Sunday 10:35 AM–11:05 AM in Eureka 2

Dataframes are an abstraction that proven extremely useful for data analysis in dynamic languages like S, R, Python, and Julia. The Pandas package has been dominant in Python for around 15 years but its design is now showing its age. There is now a vibrant and messy ecosystem of potential disruptors to the status quo for data analysis tasks in Python.

This talk will help you make sense of the mess. It will give you a comprehensive review of the strengths and weaknesses of the challengers, including Polars, Ibis, Modin, Dask, and the PySpark Pandas API (formerly known as Koalas). It will also review efforts to unify the PyData landscape such as Apache Arrow, the dataframe interchange protocol, Narwhals, and the Ibis project started by Wes McKinney, the original author of Pandas.
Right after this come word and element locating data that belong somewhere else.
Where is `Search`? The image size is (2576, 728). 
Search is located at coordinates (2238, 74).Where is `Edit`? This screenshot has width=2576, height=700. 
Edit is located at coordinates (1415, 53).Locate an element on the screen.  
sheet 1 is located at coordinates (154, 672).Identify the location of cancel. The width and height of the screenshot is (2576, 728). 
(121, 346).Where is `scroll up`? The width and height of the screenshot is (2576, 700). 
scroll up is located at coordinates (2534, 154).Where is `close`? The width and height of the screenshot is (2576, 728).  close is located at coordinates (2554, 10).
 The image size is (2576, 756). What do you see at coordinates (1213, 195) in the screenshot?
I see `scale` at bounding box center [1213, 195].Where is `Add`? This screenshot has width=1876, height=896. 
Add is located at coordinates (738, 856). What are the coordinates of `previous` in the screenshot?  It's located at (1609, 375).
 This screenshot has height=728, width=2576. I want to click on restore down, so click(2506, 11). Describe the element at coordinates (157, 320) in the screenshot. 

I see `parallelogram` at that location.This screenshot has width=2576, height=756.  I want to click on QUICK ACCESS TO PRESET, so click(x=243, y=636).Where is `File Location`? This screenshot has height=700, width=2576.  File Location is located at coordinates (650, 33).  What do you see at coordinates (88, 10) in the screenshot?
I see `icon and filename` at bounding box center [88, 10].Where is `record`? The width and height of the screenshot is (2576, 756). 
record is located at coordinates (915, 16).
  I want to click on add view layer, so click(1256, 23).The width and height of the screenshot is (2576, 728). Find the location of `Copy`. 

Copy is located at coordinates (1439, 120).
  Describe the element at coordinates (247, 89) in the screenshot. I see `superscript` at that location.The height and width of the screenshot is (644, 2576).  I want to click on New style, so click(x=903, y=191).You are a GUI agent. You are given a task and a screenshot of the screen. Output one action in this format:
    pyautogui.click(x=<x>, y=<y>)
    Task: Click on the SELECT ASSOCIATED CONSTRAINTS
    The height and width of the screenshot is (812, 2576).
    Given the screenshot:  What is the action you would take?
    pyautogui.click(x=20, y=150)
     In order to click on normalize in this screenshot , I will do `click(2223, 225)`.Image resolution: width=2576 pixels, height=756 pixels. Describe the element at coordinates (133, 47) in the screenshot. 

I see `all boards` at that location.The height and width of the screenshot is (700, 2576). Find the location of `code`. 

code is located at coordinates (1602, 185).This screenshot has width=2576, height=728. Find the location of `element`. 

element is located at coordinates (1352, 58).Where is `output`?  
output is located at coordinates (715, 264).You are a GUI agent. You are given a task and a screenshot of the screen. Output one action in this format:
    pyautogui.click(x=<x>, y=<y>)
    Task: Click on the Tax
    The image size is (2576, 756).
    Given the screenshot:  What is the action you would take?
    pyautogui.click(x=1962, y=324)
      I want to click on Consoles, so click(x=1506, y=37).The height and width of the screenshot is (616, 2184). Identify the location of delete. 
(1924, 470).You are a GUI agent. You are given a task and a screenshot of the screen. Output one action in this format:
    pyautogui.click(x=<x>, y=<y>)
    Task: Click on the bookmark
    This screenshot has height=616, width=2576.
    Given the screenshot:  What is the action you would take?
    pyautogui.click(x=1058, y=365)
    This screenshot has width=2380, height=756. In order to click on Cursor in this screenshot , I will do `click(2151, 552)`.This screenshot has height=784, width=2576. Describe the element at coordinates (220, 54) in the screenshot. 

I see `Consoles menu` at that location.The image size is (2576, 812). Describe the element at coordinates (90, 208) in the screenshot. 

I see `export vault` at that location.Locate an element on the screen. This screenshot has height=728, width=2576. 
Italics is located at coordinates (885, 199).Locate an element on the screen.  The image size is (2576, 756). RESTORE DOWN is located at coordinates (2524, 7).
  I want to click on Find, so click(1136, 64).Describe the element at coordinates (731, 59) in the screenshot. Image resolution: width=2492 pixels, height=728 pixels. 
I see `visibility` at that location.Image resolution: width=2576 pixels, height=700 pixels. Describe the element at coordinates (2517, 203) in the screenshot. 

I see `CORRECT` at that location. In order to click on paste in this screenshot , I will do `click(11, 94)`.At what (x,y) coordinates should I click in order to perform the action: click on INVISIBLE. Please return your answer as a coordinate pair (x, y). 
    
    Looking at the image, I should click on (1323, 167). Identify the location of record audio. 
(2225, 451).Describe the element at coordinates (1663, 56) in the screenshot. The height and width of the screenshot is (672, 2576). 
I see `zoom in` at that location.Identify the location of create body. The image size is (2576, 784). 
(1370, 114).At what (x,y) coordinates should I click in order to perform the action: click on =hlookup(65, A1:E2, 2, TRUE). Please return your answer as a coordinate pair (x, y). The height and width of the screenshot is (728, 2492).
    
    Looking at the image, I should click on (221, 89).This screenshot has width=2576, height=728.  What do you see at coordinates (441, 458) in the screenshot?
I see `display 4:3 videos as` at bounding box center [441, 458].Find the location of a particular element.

The talk will provide context and guidance for deciding which dataframe library to choose for your next project. It will also explain the best ways to offer cross-dataframe support in your library code.

Edward Schofield

Ed is the founder of Python Charmers (https://pythoncharmers.com), which has trained around 6000 people in data science using Python from organizations like Atlassian, Barclays, Cisco, CSIRO, Dolby, Harvard University, IMC, Interpol, Singtel Optus, Oracle, Shell, Telstra, Toyota, Verizon, and Westpac. Ed is a former release manager of SciPy and the author of the widely used future package. He organized the Python user group in Melbourne for 8 years.

Ed holds a PhD in machine learning (language models) from Imperial College London. He also holds BA and MA (Hons) degrees in mathematics and computer science from Trinity College, University of Cambridge. He has 25 years of experience in programming, teaching, and public speaking.